▸ SOURCE PASSAGE
>>>>

Carbohydrates are found in a variety of foods. Avoid consuming carbs that contain added sugar or a high amount of fat or sodium. These carbohydrates are high glycemic. This means that they have a large impact on your blood sugar response, which can be detrimental to your health. According to several large-scale studies by Harvard Medical School, consuming a high-glycemic diet can increase your risk for Type 2 diabetes and cardiovascular disease.
Avoid Added Sugar
Too much added sugar can lead to weight gain, which is a risk for heart disease and Type 2 diabetes. Added sugar may appear on the ingredient list of a food as sugar, molasses or syrup, or as sucrose, maltose or other names ending in "ose." Two forms of added sugar, fructose and high-fructose corn syrup, can actually increase your cholesterol and triglycerides, which are risks for heart disease. Sweetened beverages, such as soda, may contain high-fructose corn syrup and up to 40 grams of sugar in one serving. Avoid sweetened beverages, candy and other sweetened foods, which may include bakery items, cereals, granola bars, peanut butter, pickles, dressings and condiments.

<<<<

▸ SOURCE INFORMATION
>>>>

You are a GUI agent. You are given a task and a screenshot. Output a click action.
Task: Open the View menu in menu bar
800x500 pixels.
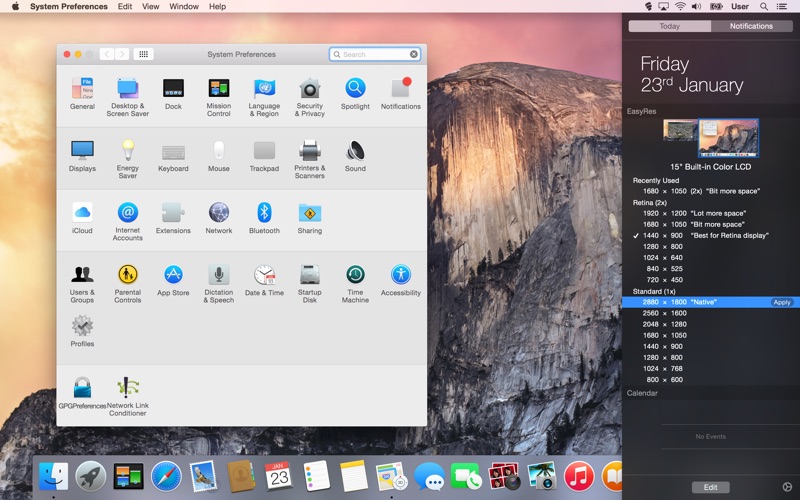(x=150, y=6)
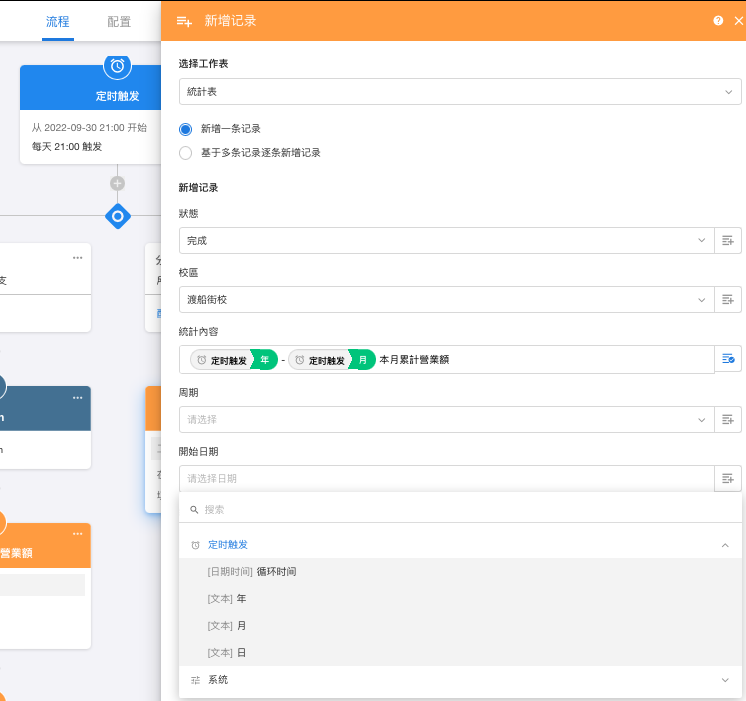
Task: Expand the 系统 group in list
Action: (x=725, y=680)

<<<<
>>>>

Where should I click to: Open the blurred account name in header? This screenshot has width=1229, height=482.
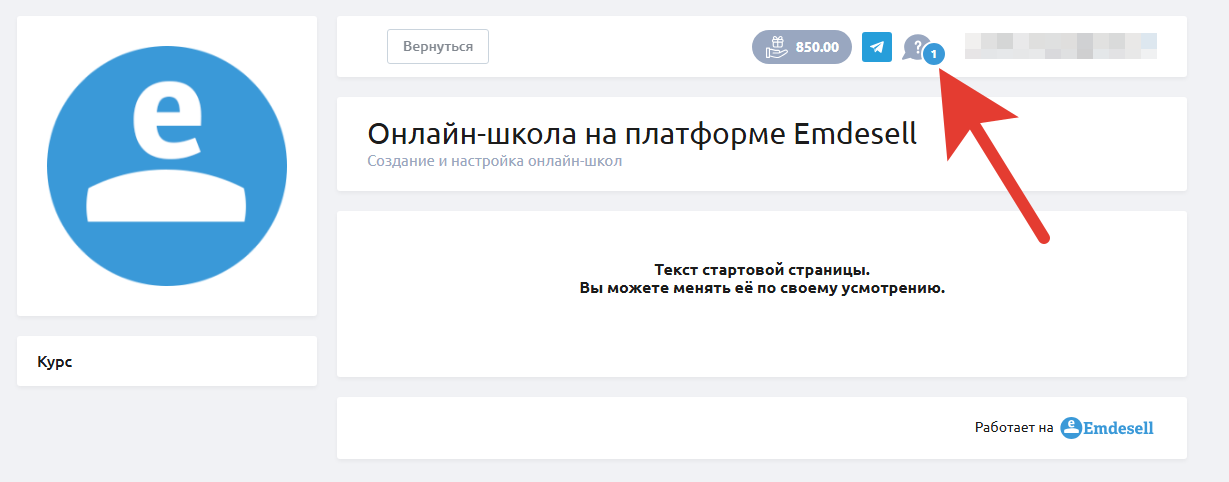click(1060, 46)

<<<<

▸ TASK BRIEF
According to the text on carbohydrates, which two forms of added sugar can increase cholesterol and triglycerides? The records have no connection to the text.

▸ TASK ANSWER
Fructose and high-fructose corn syrup.